▶ [LISTED RECORDS]
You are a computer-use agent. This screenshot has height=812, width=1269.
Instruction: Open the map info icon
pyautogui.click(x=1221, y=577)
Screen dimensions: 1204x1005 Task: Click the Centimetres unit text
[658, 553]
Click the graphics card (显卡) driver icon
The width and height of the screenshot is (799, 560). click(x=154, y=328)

▶ [WORK TO COMPLETE] Rewrite the data above, replacing each occurrence of "icon" with "button" and leaving everything else unchanged.

▶ [EXERCISE RESPONSE]
You are a computer-use agent. This screenshot has height=812, width=1269.
Instruction: Open the map info button
pyautogui.click(x=1221, y=577)
Screen dimensions: 1204x1005 Task: Click the Centimetres unit text
[658, 553]
Click the graphics card (显卡) driver button
The width and height of the screenshot is (799, 560). click(x=154, y=328)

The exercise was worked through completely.